Ma parliamo pure del lavoro, che forse è il problema più urgente, anche perché non bisogna dimenticare che oltre a pensare ai nuovi lavoratori, è necessario pensare anche a quanti perderanno il loro lavoro attuale perché inserito in un settore che fra qualche anno non esisterà più. È un processo ineluttabile. L’esempio classico è quello del tessile che, in Italia, esiste ormai solo con poche realtà, con produzioni di alto pregio, importanti, ma quantitativamente modeste, mentre un tempo l’industria tessile italiana dava lavoro a centinaia di migliaia di operai e operaie.
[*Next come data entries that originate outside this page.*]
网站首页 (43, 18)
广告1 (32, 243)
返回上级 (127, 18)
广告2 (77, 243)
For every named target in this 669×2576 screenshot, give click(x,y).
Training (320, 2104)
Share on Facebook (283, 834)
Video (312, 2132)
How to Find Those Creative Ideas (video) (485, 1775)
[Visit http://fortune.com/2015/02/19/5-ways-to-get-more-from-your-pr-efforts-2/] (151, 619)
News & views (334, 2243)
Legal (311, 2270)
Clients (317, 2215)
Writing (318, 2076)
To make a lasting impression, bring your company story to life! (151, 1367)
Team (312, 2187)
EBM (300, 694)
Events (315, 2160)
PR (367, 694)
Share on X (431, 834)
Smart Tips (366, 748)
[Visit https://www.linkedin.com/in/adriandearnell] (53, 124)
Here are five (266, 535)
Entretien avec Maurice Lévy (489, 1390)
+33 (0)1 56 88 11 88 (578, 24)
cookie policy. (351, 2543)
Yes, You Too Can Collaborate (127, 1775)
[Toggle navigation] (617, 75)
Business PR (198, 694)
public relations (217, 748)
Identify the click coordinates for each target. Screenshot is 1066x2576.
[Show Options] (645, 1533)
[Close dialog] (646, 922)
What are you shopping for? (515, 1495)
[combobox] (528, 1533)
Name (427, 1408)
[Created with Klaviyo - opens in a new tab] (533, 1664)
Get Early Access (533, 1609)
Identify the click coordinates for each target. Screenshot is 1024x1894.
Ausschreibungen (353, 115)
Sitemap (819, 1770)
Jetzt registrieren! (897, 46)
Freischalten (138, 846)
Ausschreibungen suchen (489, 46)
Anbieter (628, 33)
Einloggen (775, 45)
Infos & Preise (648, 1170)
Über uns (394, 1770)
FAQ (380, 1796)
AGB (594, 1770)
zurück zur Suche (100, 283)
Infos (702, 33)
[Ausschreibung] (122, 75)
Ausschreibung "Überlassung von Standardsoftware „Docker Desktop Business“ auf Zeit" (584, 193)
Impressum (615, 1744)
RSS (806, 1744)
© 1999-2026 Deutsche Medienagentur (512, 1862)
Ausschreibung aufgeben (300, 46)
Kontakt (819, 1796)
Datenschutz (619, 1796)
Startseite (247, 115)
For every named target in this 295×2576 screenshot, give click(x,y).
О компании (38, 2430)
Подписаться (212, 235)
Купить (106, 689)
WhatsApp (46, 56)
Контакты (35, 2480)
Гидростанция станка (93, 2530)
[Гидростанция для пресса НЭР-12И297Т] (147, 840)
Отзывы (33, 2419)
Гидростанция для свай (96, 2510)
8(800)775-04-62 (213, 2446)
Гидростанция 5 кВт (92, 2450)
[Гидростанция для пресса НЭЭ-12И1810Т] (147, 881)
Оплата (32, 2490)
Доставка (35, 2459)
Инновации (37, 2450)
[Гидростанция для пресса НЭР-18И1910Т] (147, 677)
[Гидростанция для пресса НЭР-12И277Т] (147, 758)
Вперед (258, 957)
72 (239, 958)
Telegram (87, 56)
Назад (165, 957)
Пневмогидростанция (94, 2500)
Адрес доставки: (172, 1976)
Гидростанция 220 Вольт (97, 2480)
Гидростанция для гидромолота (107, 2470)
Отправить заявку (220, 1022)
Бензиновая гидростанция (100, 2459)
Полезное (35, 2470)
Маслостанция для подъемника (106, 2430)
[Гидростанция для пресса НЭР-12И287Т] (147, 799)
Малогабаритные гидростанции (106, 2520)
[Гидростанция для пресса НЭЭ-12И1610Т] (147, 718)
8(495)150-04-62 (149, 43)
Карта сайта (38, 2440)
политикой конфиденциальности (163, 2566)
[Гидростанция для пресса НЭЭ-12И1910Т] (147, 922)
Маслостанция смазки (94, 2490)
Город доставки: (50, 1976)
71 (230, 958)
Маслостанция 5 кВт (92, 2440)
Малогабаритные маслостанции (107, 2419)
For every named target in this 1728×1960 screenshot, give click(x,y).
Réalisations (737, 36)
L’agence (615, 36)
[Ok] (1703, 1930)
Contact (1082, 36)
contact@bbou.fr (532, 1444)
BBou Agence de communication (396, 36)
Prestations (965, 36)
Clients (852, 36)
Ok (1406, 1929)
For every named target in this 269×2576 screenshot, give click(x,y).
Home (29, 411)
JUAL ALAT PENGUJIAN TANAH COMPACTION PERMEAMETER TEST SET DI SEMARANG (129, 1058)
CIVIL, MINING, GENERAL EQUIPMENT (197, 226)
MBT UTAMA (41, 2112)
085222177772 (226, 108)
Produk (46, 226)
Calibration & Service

Da questo processo non ci si salva, e allora occorre progettare il nuovo, ma un nuovo che consenta di dare comunque lavoro e salario a (poniamo) venticinque milioni di lavoratori e lavoratrici, tra dipendenti e autonomi. Può bastare l’economia verde? Credo proprio di no. Possono bastare la moda, il turismo e il lusso? Ne dubito molto. Temo che le soluzioni siano molto più complesse, e trovo difficile persino indicare in quale direzione cercarle, anche se credo che i numeri siano così alti da richiedere comunque un ancor forte ricorso all’industria manifatturiera, magari essa pure di tipo nuovo.

Questo è il compito della politica: indicare le soluzioni per le cose di cui sopra, cioè il lavoro, la casa, la sanità, la giustizia, la scuola, pensando all’avvenire di milioni di persone che hanno il diritto di vivere dignitosamente e serenamente. È un compito difficile, un lavoro che richiede molti e diversi contributi, che non si fa a suon di slogan, ma con un duro e paziente lavoro, che deve dare luogo a progetti complessi e allo stesso tempo flessibili, per poter essere adattati ad un futuro che ci potrebbe riservare sorprese di qualunque tipo. Lasciare tutto ciò al “mercato” è un suicidio dell’intelligenza, ma lo è anche concentrare l’attività politica sulle elezioni e le alleanze.

Per questa volta, ci fermiamo qui. Tante cose meritano ulteriore approfondimento, ma le lascio per una prossima occasione. Nel frattempo, mi spiegherai come giungi alla conclusione che la visione individualistica ha portato all’assassinio di Aldo Moro, perché quello non l’ho capito.